WHAT THE TASK ASKS -> Convert the records into a numbered list, beginning at the line that contains "Given: Click the" and stopping after the last line of the records. Omit blank lines and leave out the pictures.

AVAILABLE DATA ->
--- Start ---

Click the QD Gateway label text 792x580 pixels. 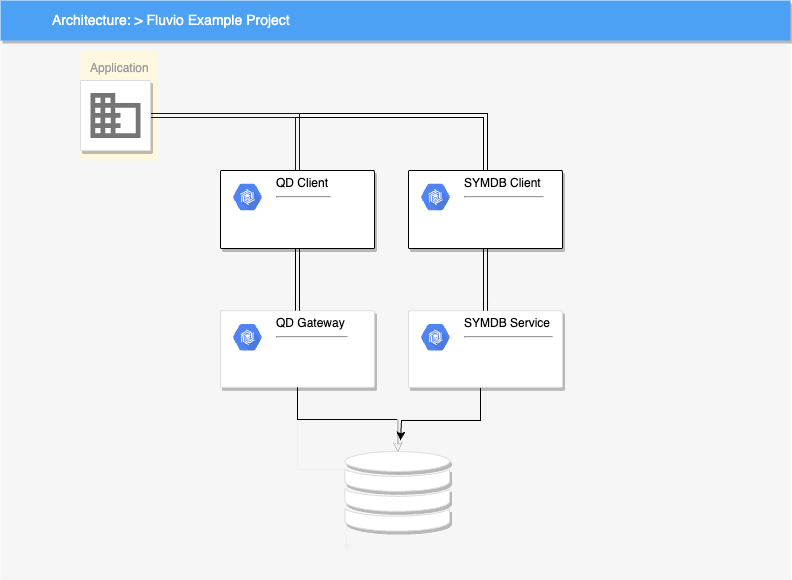pos(310,323)

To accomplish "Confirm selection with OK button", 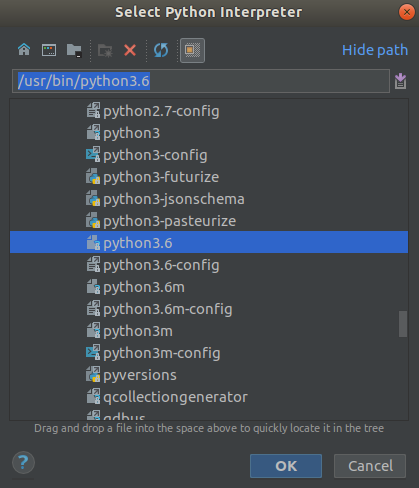I will (286, 466).
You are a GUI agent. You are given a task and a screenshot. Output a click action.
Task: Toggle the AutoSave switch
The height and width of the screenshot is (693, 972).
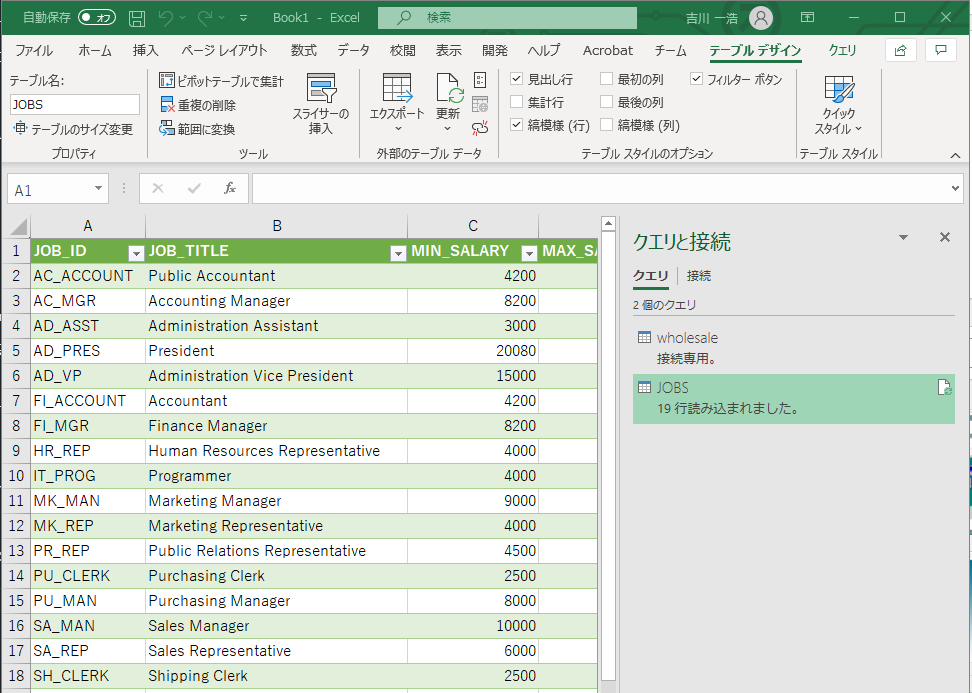pyautogui.click(x=97, y=18)
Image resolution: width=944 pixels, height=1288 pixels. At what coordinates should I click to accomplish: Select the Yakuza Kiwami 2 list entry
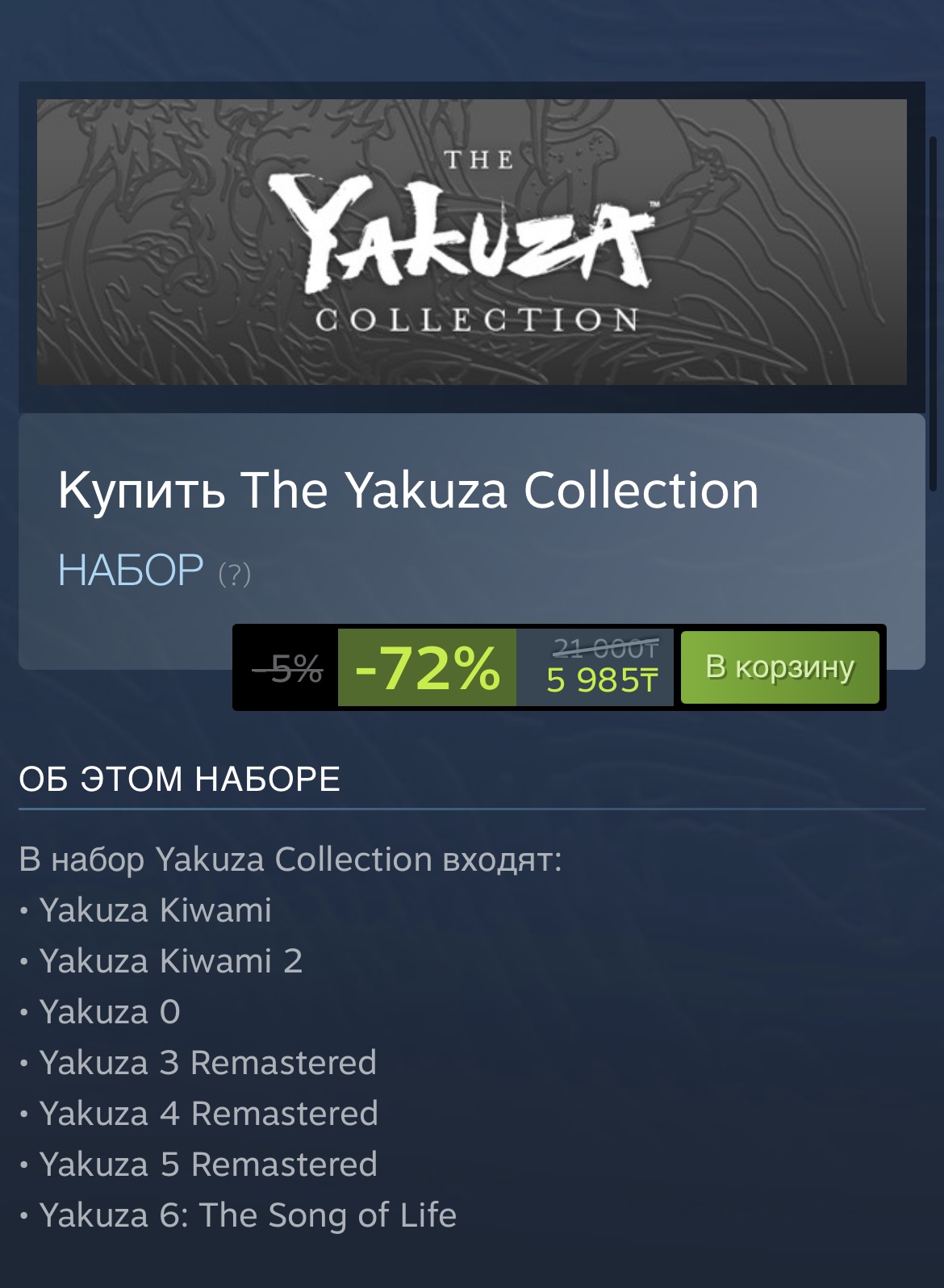pyautogui.click(x=171, y=961)
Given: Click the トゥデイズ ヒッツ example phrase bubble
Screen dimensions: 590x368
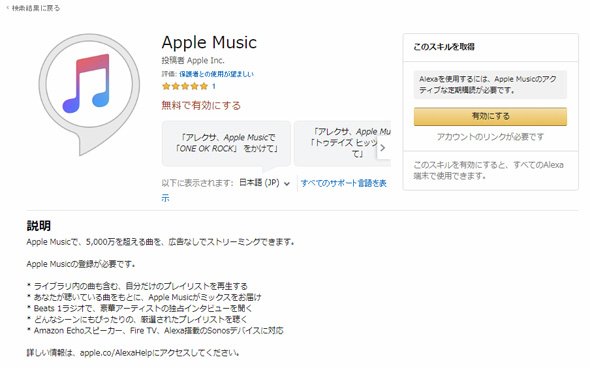Looking at the screenshot, I should 342,143.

--- End ---

PROBLEM SOLUTION ->
1. Given: Click the トゥデイズ ヒッツ example phrase bubble
2. Screen dimensions: 590x368
3. Looking at the screenshot, I should 342,143.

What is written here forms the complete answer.